§ DOCUMENT EXCERPT
◆ ◆ ◆ ◆ ◆ ◆ ◆

Whilst we have developed our own methodology to analyse companies on ESG matters, we use external research to monitor ESG related controversies. This includes both normative issues such as human and labour rights, and revenues from controversial weapons, and forms part of the screening process prior to investment. Companies with a verified failure to respect established norms are excluded for investment purposes. Existing investees undergoing remediation or that have alleged failures are prioritised for engagement. In the year 2023 we did not have any investees with alleged breaches.

We have identified Coal Exit as an engagement priority, due to the significant stranded asset risk associated with a long-term investment horizon. Portfolio companies deriving 10% or more of their revenue from thermal coal-related activity have been identified. In 2023 we continued engagement with PGE in Poland, as part of the 3-year engagement process with coal-related investees on their commitment to a Coal Exit strategy.

PGE indicated that the creation of a national energy agency in Poland (‘NABE’, which would own all the lignite mines, hard coal and lignite-fired generation assets in Poland) was still under development and pending EU approval. Following the coal assets spin-off, PGE would focus on the transition of the remaining lignite-fired heating assets. Shortly after agreeing to sell coal assets to the Polish treasury and moving forward a carbon neutrality target from 2050 to 2040 in August 2023, PGE reversed the decision due to a political fallout prior to parliamentary elections. We continued to monitor progress.

Issues identified during the internal scoring process form the basis of the engagement discussion with investees. In addition, the process of producing periodic ESG reporting to clients, and filling in requests for proposals, provides feedback on clients’ focus topics in sustainability. From these sources, we have identified the following eight sustainability outcome objectives:

  • Start publicly reporting on environmental impact such as greenhouse gas (‘GHG’) emissions, water usage, and waste generation;
  • Set targets on reduction of the above, in particular absolute GHG emission over 2026-35, and report on progress;
  • Report on and commit to mitigating processes for physical climate risks;
  • Introduce board-level oversight of sustainability risk management;
  • Disclose diversity and inclusion data at different seniority levels;
  • Introduce time-bound targets and measures to improve diversity and inclusion performance;
  • Achieve greater levels of board and senior management level diversity over time;
  • Report annually on labour and human rights due diligence to identify, prevent, and mitigate risks at the company, as well as at the suppliers and contractors levels.

◆ ◆ ◆ ◆ ◆ ◆ ◆

§ DATA EXTRACT
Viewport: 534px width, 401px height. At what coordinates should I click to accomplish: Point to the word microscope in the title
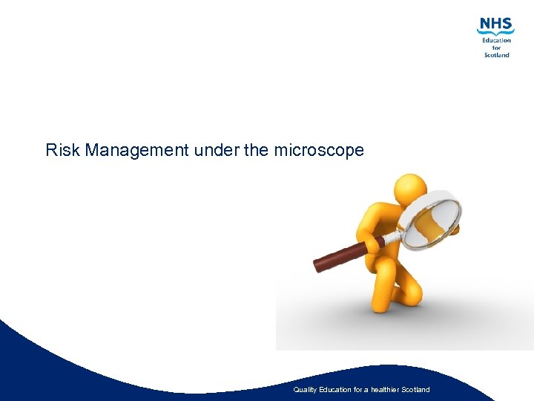tap(319, 151)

◆ ◆ ◆ ◆ ◆ ◆ ◆

Please extend the ESG engagement excerpt with a few new paragraphs, starting right after the list item that ends "at the suppliers and contractors levels."

We believe the above topics will become more material to investors over time, and therefore it is paramount that investees have policies in place and improve disclosure on such matters. Furthermore, it is our belief that weakness noted in respect of a company’s ability to deliver against the eight sustainability outcome objectives above could foretell an increased risk of controversies, so the engagement process with companies acts as part of our risk management process.
Regarding climate engagement, we are a supporter of TCFD, a signatory of UNPRI and a participant of CA100+.

As an investor signatory to WDI – an annual survey and engagement programme to provide data on workforce practices – we have gained practical insights on how to identify and address workforce issues, a pressing but under-addressed area in Emerging Markets.

Although our proxy voting is mostly related to governance issues, such as board composition, remuneration, and corporate actions that may disadvantage minority investors, we have encouraged our team to engage prior to voting on significant items, and investees have found the feedback and suggestions helpful. With more systematic record keeping of engagement, tracking and reviewing historical voting records on proxy voting platform, we have had more active dialogue with investees on our views on governance, diversity and climate

PRINCIPLE 8

Signatories monitor and hold to account managers and/or service providers.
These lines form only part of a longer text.